START

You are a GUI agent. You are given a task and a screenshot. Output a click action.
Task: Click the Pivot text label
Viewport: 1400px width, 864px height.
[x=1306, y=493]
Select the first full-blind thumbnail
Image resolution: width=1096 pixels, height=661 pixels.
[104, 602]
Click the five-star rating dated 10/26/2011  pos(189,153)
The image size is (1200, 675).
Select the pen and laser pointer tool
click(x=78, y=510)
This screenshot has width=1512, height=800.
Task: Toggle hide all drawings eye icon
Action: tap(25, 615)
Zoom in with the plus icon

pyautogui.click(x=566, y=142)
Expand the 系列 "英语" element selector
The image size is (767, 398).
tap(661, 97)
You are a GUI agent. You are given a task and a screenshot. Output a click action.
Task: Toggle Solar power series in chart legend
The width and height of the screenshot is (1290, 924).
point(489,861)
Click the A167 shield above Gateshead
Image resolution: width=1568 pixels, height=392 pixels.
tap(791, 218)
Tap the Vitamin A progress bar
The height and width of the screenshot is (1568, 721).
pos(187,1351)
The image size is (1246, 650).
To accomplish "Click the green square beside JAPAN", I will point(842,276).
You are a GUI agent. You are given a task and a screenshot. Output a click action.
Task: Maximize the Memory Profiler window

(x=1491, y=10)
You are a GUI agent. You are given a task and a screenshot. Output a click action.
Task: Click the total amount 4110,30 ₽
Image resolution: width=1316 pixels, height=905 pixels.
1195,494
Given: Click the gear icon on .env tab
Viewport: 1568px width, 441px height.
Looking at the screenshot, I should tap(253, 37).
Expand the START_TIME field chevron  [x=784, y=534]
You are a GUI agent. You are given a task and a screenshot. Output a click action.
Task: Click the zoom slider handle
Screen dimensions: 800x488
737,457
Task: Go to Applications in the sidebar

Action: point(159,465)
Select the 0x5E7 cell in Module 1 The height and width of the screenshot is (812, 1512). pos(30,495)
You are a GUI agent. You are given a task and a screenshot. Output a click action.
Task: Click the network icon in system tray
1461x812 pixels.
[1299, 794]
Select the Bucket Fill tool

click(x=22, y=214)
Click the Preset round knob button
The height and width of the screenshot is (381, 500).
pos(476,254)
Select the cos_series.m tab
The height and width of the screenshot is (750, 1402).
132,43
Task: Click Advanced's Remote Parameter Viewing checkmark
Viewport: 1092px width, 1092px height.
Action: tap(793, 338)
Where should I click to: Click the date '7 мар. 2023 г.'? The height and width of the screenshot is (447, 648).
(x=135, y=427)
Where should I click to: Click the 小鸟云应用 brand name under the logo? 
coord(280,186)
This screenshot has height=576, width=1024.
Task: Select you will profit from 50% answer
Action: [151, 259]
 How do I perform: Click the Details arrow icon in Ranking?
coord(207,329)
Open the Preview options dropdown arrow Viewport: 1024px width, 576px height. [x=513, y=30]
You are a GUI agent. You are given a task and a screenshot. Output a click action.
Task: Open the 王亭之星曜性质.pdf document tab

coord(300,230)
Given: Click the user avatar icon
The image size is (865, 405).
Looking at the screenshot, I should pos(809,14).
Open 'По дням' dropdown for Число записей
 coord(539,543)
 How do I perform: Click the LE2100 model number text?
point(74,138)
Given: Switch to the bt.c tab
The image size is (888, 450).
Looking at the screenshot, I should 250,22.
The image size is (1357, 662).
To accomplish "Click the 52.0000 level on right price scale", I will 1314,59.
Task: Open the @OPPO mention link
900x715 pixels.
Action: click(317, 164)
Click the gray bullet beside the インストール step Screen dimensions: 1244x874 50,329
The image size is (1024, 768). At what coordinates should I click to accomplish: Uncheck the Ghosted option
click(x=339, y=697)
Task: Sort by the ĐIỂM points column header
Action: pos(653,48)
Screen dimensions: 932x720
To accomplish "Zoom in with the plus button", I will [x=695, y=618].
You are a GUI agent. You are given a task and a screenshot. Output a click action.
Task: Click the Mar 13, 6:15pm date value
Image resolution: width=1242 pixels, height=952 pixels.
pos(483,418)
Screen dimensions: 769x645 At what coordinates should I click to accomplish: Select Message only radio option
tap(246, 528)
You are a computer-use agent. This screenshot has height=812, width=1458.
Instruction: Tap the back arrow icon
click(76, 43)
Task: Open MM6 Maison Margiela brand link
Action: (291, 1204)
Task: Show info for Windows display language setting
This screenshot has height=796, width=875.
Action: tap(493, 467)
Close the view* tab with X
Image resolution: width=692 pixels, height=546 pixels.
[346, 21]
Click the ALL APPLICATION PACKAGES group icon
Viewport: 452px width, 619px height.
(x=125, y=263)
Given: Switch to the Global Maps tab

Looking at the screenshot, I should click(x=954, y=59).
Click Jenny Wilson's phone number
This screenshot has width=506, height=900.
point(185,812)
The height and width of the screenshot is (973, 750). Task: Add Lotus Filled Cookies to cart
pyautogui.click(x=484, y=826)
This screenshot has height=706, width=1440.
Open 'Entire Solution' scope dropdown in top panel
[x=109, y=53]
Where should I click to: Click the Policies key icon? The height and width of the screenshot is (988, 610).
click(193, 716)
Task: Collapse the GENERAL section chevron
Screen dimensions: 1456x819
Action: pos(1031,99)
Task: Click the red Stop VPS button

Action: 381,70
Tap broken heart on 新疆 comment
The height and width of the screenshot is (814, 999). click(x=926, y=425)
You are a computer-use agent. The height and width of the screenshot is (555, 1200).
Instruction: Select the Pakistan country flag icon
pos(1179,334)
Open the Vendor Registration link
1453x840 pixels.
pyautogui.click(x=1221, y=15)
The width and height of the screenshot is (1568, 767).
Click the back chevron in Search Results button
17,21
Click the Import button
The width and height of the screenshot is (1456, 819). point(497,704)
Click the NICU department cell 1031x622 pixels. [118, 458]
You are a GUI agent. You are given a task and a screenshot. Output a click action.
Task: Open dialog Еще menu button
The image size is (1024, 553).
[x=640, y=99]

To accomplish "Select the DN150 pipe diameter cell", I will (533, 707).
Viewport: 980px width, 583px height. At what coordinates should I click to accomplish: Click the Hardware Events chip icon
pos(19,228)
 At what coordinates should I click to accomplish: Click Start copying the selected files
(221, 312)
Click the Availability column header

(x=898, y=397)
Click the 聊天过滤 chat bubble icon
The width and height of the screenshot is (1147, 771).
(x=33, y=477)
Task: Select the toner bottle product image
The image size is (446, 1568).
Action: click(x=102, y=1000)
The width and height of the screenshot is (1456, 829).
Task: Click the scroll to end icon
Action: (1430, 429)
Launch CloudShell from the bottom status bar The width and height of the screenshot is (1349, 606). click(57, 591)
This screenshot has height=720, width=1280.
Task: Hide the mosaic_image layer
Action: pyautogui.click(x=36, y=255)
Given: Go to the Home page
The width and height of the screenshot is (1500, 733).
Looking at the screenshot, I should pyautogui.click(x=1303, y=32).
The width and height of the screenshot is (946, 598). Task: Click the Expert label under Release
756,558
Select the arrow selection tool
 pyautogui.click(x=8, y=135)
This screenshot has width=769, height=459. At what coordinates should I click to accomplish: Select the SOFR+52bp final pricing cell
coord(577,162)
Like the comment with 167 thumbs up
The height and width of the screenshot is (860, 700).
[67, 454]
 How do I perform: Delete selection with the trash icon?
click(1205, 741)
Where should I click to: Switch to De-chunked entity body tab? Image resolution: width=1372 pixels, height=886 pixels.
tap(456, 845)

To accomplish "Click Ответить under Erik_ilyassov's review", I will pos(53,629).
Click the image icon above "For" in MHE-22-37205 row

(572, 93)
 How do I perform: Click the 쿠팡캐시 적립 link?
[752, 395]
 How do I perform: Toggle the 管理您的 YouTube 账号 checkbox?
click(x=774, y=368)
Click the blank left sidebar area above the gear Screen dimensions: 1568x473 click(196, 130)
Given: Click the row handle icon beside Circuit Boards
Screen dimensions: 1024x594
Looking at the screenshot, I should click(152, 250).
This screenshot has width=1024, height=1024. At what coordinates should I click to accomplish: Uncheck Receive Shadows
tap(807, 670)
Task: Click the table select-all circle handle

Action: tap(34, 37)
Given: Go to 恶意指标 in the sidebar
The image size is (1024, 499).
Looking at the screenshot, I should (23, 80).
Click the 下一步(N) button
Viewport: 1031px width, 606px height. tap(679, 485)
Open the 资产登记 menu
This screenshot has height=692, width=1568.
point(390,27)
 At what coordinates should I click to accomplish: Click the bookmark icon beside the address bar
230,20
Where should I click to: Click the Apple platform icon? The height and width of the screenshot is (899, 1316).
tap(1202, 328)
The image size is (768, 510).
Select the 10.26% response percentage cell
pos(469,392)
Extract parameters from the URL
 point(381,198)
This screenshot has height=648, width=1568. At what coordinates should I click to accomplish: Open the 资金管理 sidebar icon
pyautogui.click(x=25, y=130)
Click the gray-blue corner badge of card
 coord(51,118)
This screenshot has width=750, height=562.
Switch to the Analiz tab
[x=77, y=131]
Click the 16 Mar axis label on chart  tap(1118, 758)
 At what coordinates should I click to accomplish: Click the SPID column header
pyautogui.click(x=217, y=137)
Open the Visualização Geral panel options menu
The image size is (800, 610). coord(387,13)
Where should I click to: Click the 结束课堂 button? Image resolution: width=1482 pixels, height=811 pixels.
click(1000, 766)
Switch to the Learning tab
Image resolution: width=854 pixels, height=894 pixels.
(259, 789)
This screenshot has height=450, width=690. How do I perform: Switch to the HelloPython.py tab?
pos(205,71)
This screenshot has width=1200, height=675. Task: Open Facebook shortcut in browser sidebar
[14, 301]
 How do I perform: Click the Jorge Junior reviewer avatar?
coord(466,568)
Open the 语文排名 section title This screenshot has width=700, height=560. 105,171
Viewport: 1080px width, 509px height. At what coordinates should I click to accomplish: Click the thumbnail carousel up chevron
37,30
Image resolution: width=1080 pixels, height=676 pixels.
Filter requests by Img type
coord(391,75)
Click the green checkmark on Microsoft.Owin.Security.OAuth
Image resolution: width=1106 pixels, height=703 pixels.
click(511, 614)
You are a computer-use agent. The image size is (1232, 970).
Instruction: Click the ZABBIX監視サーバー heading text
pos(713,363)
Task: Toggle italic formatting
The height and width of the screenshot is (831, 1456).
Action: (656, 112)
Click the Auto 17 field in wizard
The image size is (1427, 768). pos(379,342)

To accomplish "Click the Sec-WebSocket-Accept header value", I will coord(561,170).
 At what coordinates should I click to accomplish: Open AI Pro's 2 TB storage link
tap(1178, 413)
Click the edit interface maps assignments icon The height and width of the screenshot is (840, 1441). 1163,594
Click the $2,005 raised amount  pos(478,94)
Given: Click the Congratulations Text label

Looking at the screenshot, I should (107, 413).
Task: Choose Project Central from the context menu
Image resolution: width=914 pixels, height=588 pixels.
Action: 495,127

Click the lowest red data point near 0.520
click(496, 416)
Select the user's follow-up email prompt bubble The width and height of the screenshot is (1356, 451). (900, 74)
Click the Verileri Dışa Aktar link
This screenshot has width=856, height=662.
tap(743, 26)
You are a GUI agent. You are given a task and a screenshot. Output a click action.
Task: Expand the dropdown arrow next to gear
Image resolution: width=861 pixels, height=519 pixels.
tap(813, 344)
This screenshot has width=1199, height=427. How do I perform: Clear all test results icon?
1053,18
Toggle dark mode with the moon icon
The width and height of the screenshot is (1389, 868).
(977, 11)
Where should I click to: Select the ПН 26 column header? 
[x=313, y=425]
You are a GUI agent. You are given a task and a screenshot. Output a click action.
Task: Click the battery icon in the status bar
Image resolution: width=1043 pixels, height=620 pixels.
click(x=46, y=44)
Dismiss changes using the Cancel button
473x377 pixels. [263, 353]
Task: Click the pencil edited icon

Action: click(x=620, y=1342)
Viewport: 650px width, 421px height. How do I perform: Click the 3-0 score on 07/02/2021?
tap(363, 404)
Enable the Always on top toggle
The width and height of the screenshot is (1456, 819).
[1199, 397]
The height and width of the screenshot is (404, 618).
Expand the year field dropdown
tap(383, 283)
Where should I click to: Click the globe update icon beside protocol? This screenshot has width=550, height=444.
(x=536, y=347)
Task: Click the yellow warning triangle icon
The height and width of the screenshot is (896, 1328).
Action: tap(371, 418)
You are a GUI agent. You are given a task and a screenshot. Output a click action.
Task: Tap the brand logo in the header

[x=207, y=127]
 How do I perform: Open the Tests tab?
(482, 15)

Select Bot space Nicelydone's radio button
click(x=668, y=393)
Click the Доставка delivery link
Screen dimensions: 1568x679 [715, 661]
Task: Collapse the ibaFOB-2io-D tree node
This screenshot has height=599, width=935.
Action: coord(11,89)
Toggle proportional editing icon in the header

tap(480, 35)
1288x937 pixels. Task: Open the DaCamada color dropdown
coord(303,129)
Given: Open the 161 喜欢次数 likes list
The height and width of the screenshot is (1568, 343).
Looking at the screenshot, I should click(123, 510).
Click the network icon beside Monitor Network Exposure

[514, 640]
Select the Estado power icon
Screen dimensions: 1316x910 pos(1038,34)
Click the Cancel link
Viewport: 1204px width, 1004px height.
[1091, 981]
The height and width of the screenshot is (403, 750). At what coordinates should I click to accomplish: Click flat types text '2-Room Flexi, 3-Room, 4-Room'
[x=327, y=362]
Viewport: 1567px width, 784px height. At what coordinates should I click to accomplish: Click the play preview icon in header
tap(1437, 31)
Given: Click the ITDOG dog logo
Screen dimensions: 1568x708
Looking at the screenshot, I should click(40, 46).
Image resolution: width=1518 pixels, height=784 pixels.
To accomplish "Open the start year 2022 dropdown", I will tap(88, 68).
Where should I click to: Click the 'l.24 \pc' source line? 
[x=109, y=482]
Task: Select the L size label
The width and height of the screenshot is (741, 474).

END

▶ **Directions for this task**:
Copy out, word for word, the lines of the material from the one containing "will (533, 707)." through the one containing "pos(19,228)", including both of those lines.

▶ **In response**:
To accomplish "Select the DN150 pipe diameter cell", I will (533, 707).
Viewport: 980px width, 583px height. At what coordinates should I click to accomplish: Click the Hardware Events chip icon
pos(19,228)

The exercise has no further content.